Anyway, time for MotD ... :o)

nilpferd said...

DD- cheers, it went off very well, or as well as can be expected with 25 6 and 7 yr olds performing their first ever theatre production.. the nilpferds were very proud (flicks tear out of corner of eye)
Nice description of the bridge above, btw.
And it only occured to me later re the dondle revelations that you've got nothing to complain about- whose moniker is most intimately associated with the term on this particular blog? I'll give you three guesses...
ah, Blimpy, perhaps you could change it to "Nilpferds history of DONDING..."
Off to follow the cricket for a bit...

steenbeck said...

FP, you ask the best questions, and I really like how graciously you host your post, answering responses and turning it into a conversation. Thanks for that.

DsD. I'm a big fan of mad genius, and I think you described Gaudi very well that way. I was perhaps more struck by other places in Spain--places I stayed, like a monastery, a castle in Cordona, and I actually stayed inside the walls that surround Avila, but I can't for the life of me remember what they're called, so I couldn't write about them.

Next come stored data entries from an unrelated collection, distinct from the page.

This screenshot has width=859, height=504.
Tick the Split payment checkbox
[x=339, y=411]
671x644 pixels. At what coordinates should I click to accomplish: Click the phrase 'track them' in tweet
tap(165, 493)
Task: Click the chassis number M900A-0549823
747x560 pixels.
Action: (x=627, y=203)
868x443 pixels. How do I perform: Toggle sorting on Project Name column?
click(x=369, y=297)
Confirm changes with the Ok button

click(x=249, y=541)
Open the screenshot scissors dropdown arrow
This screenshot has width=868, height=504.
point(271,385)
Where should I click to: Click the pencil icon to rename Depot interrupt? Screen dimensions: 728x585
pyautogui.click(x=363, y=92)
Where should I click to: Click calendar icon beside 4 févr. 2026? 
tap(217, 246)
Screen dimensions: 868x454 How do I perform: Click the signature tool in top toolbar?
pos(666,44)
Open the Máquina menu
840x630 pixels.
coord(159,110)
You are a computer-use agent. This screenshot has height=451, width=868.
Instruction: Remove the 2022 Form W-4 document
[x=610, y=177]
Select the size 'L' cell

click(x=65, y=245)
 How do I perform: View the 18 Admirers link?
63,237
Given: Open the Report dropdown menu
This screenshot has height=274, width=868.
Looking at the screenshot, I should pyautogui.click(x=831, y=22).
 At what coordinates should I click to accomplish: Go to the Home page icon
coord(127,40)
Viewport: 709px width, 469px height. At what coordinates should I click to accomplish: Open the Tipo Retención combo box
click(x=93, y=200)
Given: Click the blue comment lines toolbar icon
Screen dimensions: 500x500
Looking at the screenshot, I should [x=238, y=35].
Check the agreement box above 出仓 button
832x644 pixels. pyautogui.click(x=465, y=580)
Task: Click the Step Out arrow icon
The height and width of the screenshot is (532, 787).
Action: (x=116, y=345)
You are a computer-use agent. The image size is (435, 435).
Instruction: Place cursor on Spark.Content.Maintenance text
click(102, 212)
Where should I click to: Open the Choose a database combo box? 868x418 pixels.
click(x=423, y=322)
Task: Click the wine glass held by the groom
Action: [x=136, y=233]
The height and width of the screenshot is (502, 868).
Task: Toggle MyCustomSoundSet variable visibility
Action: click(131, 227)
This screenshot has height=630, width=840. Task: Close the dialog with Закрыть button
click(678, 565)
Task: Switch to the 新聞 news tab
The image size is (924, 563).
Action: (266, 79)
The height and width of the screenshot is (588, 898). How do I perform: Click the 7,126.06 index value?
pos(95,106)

I think sometimes it's the small, unexpected places, that you didn't read about in the guide book and that aren't crammed by tourists that you remember best.

goneforeign said...

When I was a kid and adults asked 'What are you going to be when you grow up: I always said 'An architect'. Could have been my old man dragging me around every Gothic cathedral in England, but I loved it. About a year ago I finally bought my own copy of Bannister Fletcher, [google it if you're not sure.]
I've travelled a bit but missed all the points listed above, none of the places I went were known for their architecture: I'd love to have seen Gaudi, ditto the new bridge in Provence, ditto Chandigarh, and particularly ditto the current work of Calatrava and Gehry, but I might have left it all a bit late.
The things I've seen that are mind boggling are Canterbury, Westminster, St Pauls, Welles, St John's Chapel, Ely, Salisbury, Lincoln, Notre Dame, Reims, Milan et al. One that I'd have loved above all others to have seen is the chapel of the Notre Dame du Haut , a beautiful early structure by Le Corbusiere.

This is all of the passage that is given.